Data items
========

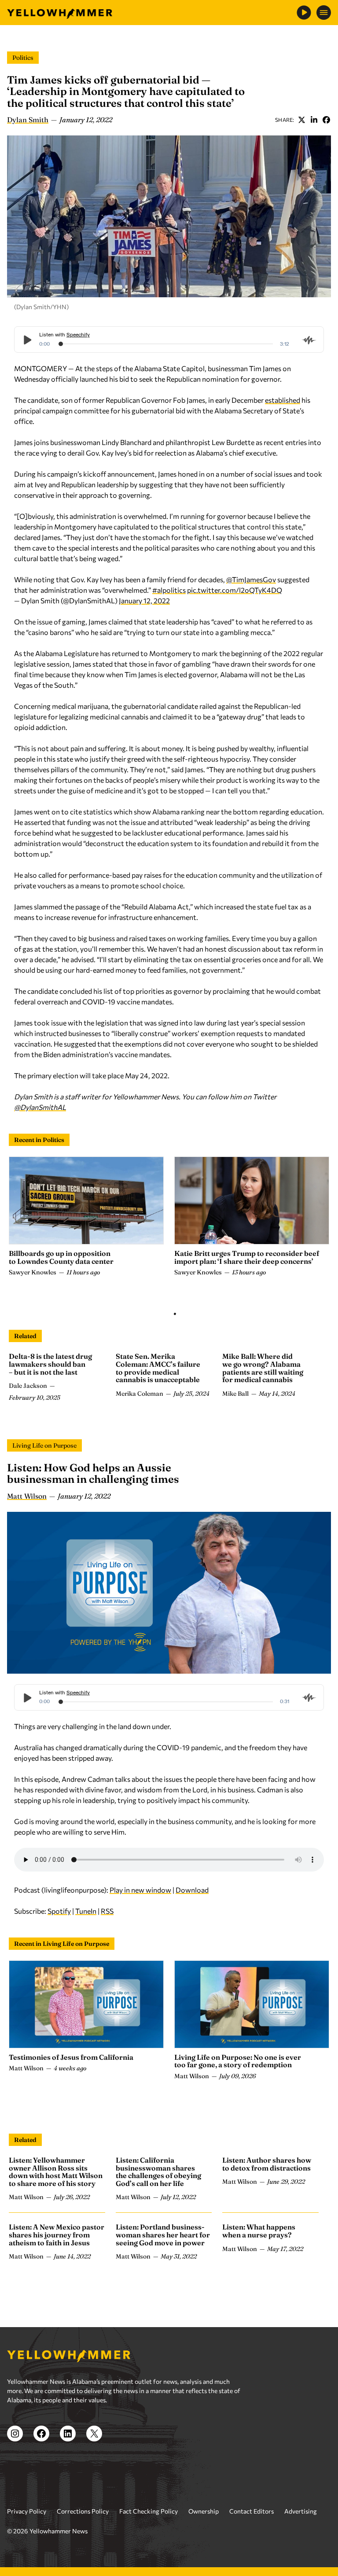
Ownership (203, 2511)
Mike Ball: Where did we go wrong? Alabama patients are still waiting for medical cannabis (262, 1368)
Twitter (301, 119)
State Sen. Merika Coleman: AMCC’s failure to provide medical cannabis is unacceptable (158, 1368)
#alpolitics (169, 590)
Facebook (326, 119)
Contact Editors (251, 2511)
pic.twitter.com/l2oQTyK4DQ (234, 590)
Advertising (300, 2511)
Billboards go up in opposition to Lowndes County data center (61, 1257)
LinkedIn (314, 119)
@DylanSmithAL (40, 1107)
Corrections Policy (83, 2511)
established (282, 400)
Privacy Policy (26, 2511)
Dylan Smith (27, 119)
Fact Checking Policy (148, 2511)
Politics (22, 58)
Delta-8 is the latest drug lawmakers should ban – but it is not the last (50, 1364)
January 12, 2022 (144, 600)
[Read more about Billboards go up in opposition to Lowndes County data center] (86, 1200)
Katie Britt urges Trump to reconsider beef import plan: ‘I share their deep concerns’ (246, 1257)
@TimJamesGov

========

▶ [REQUIREMENT] Using the entries above, give again exactly the lines from the line holding "State Sen. Merika" through the line holding "January 12, 2022 (144, 600)". Include both end lines and nothing else.

▶ [OUTPUT BELOW]
State Sen. Merika Coleman: AMCC’s failure to provide medical cannabis is unacceptable (158, 1368)
#alpolitics (169, 590)
Facebook (326, 119)
Contact Editors (251, 2511)
pic.twitter.com/l2oQTyK4DQ (234, 590)
Advertising (300, 2511)
Billboards go up in opposition to Lowndes County data center (61, 1257)
LinkedIn (314, 119)
@DylanSmithAL (40, 1107)
Corrections Policy (83, 2511)
established (282, 400)
Privacy Policy (26, 2511)
Dylan Smith (27, 119)
Fact Checking Policy (148, 2511)
Politics (22, 58)
Delta-8 is the latest drug lawmakers should ban – but it is not the last (50, 1364)
January 12, 2022 (144, 600)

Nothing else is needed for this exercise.